Exercise prompt
The records that follow are to be transcribed in full, without their images.

Pixel coordinate grounding data
__________________________________________________

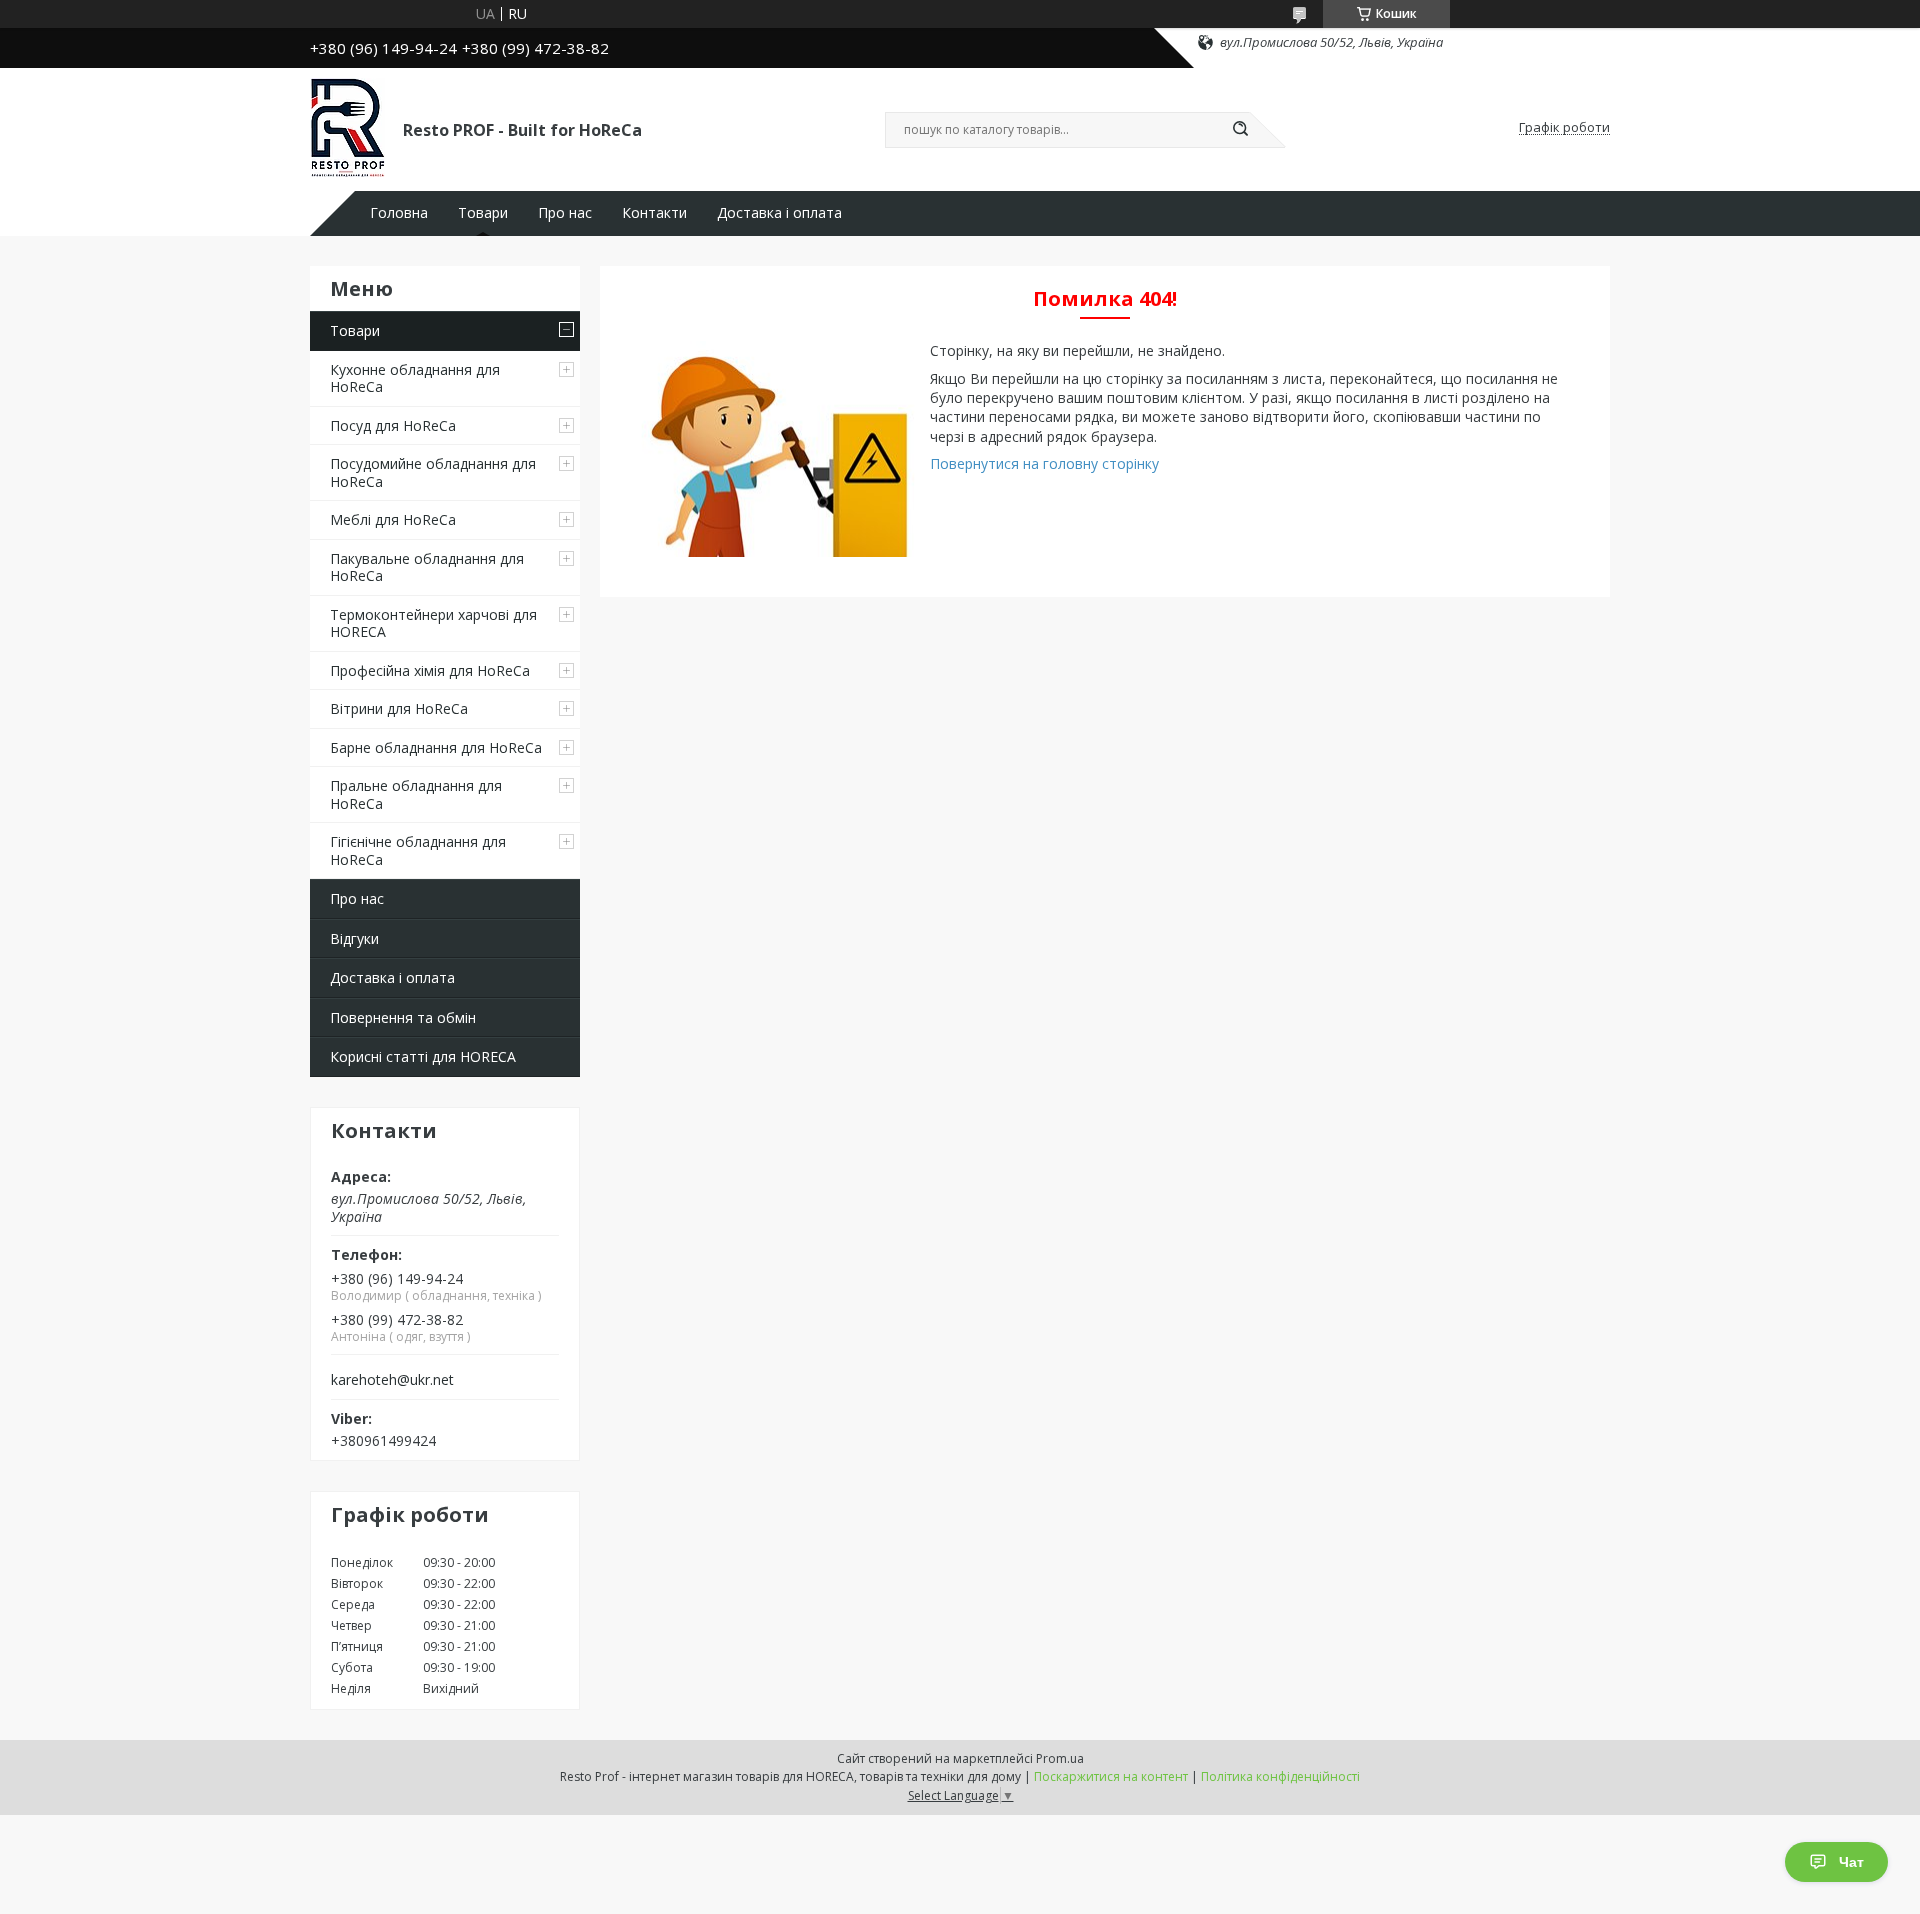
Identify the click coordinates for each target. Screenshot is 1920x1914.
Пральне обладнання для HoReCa (416, 794)
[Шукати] (1240, 130)
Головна (399, 213)
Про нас (565, 213)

__________________________________________________

Response to this exercise
Identify the click coordinates for each target. Screenshot is 1920x1914.
Пральне обладнання для HoReCa (416, 794)
[Шукати] (1240, 130)
Головна (399, 213)
Про нас (565, 213)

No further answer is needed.